Data for this exercise:
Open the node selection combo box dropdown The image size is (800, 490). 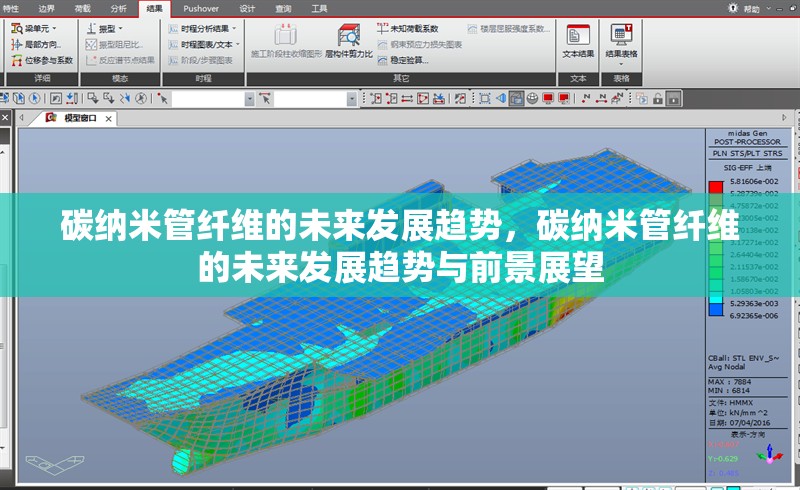[249, 98]
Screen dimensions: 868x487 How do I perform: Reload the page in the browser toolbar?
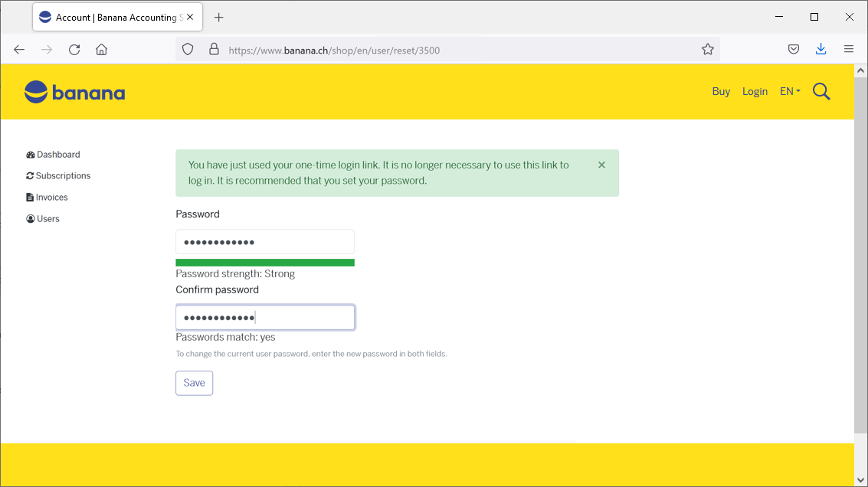pos(74,50)
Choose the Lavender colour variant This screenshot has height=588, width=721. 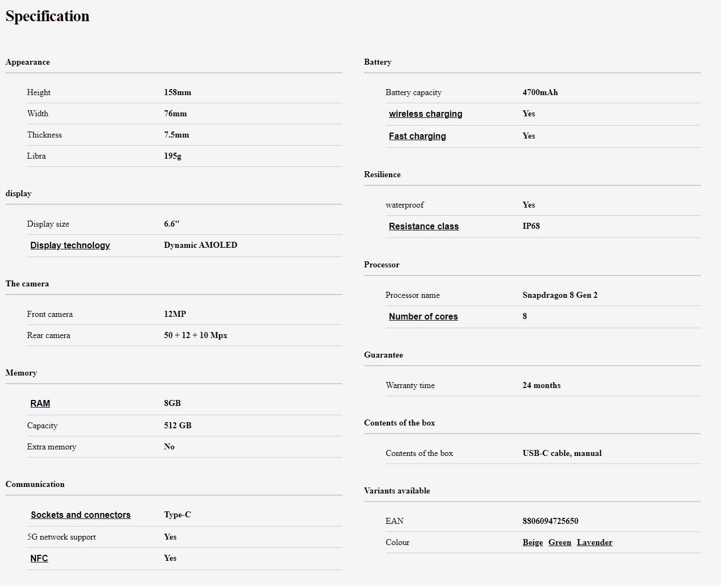(594, 542)
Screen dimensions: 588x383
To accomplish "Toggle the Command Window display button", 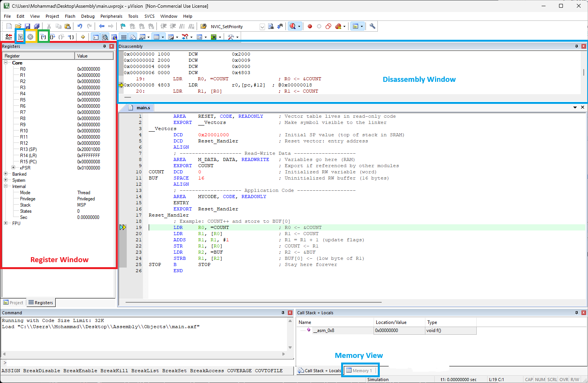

Exercise prompt:
Please give again, word for word, the lines from the one containing "Screen dimensions: 588x383" through the last line of the listing above, inclusive, and leave out pictures.

Answer area:
Screen dimensions: 588x383
To accomplish "Toggle the Command Window display button", 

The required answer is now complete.